◆ WHAT THE TASK REQUIRES ◆
Find all lines with the word "agent" in the material, then copy them.

======== SOURCE MATERIAL

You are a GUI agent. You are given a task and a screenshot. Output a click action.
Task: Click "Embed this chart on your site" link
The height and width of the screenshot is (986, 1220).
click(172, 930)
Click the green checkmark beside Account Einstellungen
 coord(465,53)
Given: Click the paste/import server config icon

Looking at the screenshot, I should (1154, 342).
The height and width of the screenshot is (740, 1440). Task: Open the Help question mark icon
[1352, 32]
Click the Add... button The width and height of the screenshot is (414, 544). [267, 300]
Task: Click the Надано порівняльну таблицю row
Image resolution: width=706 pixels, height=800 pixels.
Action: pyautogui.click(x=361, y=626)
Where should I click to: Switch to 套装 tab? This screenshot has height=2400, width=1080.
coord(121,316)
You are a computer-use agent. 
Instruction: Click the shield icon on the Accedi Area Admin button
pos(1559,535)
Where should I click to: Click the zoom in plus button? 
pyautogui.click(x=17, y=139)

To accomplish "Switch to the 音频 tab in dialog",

================

◆ YOUR SOLUTION ◆
You are a GUI agent. You are given a task and a screenshot. Output a click action.
You are a computer-use agent. 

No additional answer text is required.